Belarus pays $46.68 per 1,000 cubic meters of Russian gas in 2006, under a one-year contract signed on December 27, 2005. This price is the same as in 2004, and the last case of Russian one-sided preferential treatment of any gas-importing country in the CIS. Gazprom is to deliver 21 billion cubic meters of gas to Belarus this year, amply covering the country’s requirements. However, Gazprom pays ridiculously low fees for the transit of its gas to European Union territory via Belarus: only $0.75 per one thousand cubic meters per one hundred kilometers through Beltransgas pipelines, and a mere $0.46 per one thousand cubic meters per one hundred kilometers through the Belarus stretch of the Yamal-Europe pipeline (Interfax, March 31).

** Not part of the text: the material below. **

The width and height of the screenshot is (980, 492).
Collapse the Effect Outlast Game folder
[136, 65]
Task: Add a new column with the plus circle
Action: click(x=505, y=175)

On January 27 and March 7, the two governments signed a framework agreement on Belarus’ fuel and energy balance and Russian deliveries from 2006 through 2020, whereby Russia would increase gas deliveries to 26 billion cubic meters annually. This nonbinding agreement of intent, as well as the price for 2007 and thereafter, is linked to the sale of Beltransgas to Gazprom and advancement toward institutionalization of the Union State (Belapan, January 30; Interfax, March 7).
To press its point, Gazprom had reduced gas supplies by 30% during the period of freezing temperatures in January-February of this year. The cuts forced Belarus’ state electricity company to generate electricity using oil fuel, which is much more expensive than gas (Belapan, January 23). Starting in January, a joint working group is discussing options for Belarus to transfer industrial assets to Russian control — apart from Beltransgas — in return for continuation of low-priced gas deliveries.
Gazprom shows interest in acquiring the Hrodna Azot fertilizers factory, the electrical power-generating plant in Belaazyorsk (Brest region), and the Khimvolokno artificial fiber plant. These gas-intensive plants — if re-equipped through Gazprom-financed investments — have the potential to become profitable exporters to EU markets. “Joint use” and expansion of storage capacity for Russian gas in Belarus for export to the EU is also on the working group’s agenda.
In 2005, Gazprom exported approximately 41 billion cubic meters of gas through Belarus, including some 22 billion through the first trunk line of the Yamal-Europe pipeline, and the remainder through Beltransgas. The Yamal-Europe trunk line is supposed to become fully operational in 2006 at its design capacity of 33 billion cubic meters annually, but work on compressor stations lags behind schedule. Belarus last year recognized Gazprom’s ownership of that pipeline on Belarus’ territory and granted Gazprom a long-term lease on the land along the pipeline. However, these steps have only resulted in a short-term reprieve from the Russian side, which seems intent (as in Armenia — see EDM, April 7) to take over some the country’s main economic assets, using Gazprom’s position as a monopoly supplier.